» **The input**
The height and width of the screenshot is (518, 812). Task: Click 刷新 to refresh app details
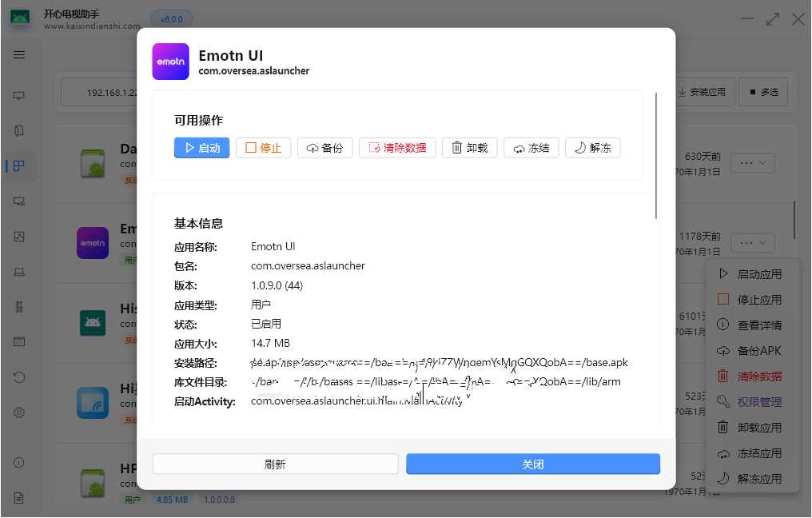[x=275, y=464]
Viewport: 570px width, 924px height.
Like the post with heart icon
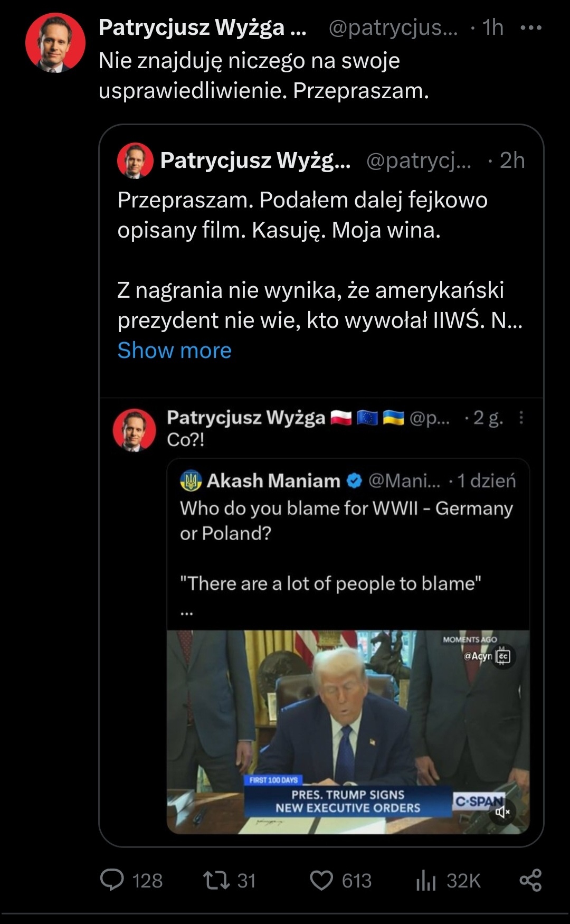pos(321,880)
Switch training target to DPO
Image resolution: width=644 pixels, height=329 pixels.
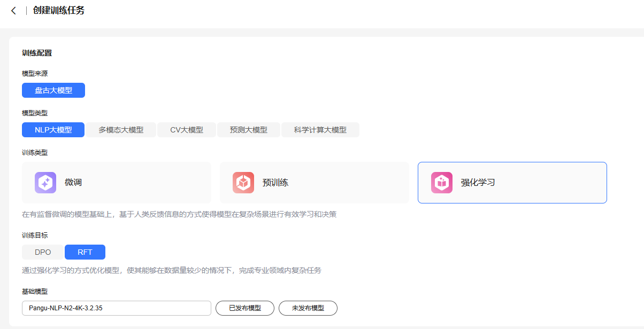[x=42, y=252]
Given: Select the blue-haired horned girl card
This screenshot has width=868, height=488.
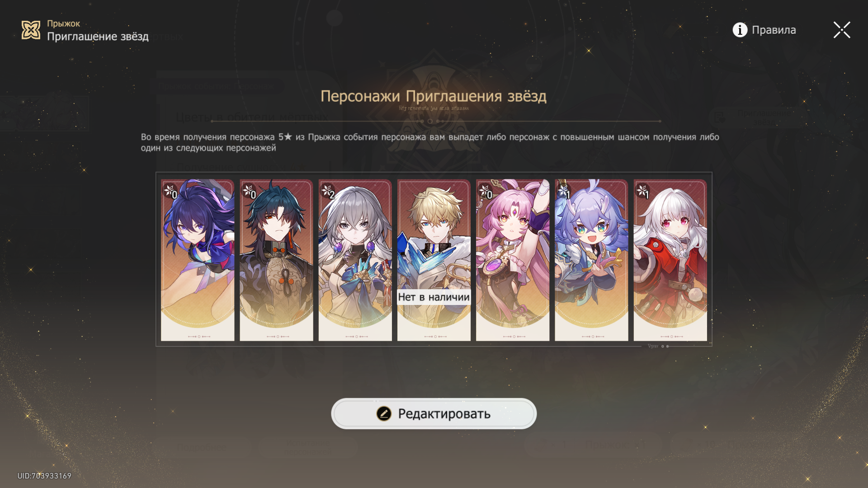Looking at the screenshot, I should pyautogui.click(x=591, y=260).
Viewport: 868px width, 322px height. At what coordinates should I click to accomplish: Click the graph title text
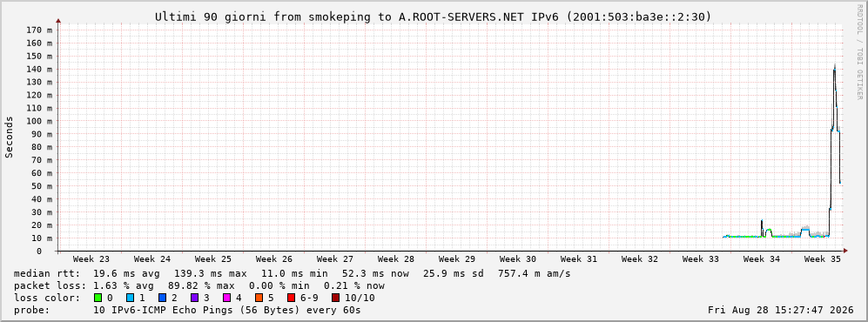click(434, 17)
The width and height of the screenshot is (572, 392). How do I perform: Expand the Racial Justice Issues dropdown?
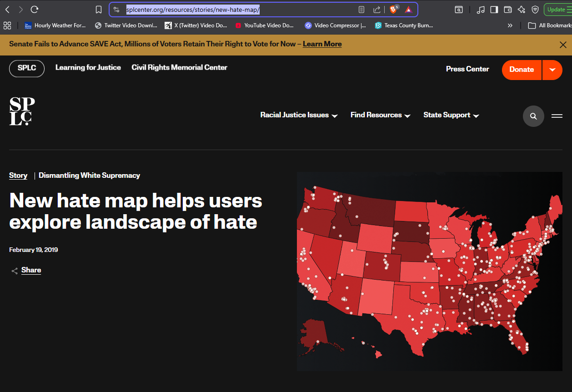tap(299, 115)

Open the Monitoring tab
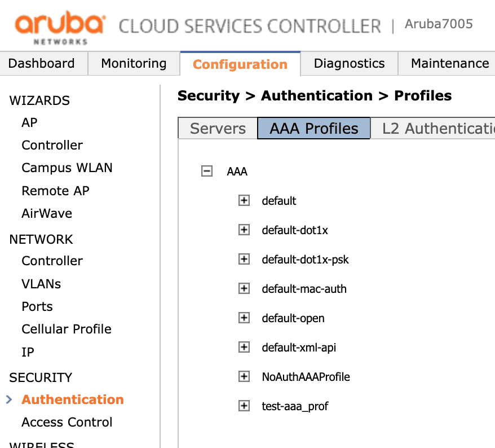(x=134, y=63)
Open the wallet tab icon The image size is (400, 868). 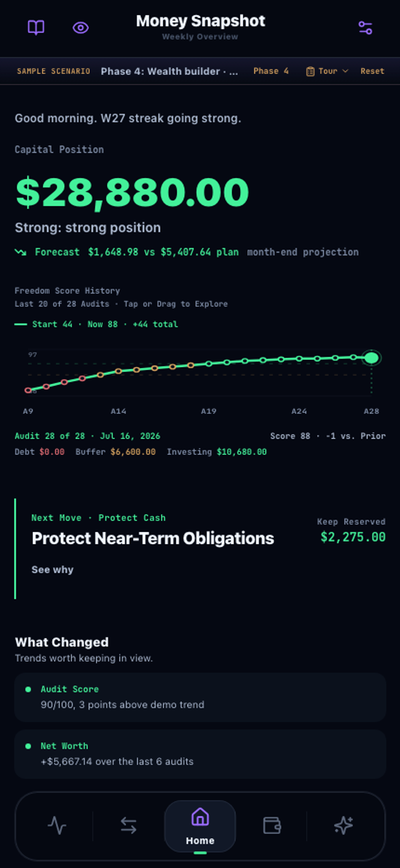tap(272, 826)
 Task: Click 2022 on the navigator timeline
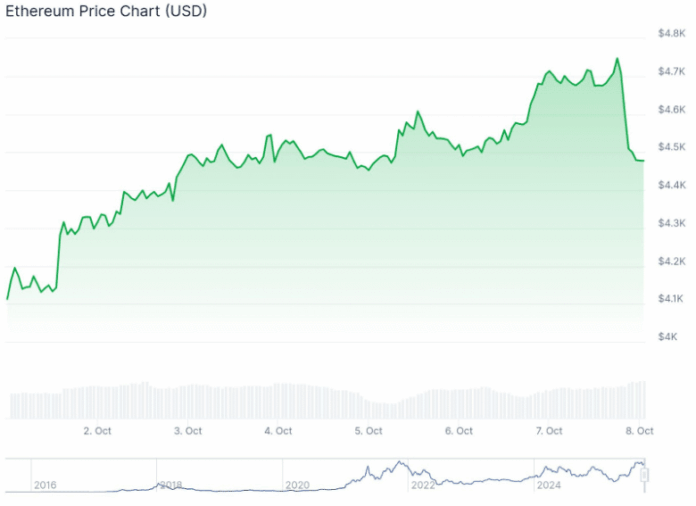422,485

» **Exercise requirements**
Retype the entries above exactly, starting at their first line and ending with the line that holds "Given: Select the"; pictures stay out.

» **Output for this task**
The height and width of the screenshot is (518, 812). Task: Click 刷新 to refresh app details
[x=275, y=464]
Viewport: 570px width, 924px height.
Like the post with heart icon
pos(321,880)
Switch training target to DPO
Image resolution: width=644 pixels, height=329 pixels.
[x=42, y=252]
Given: Select the blue-haired horned girl card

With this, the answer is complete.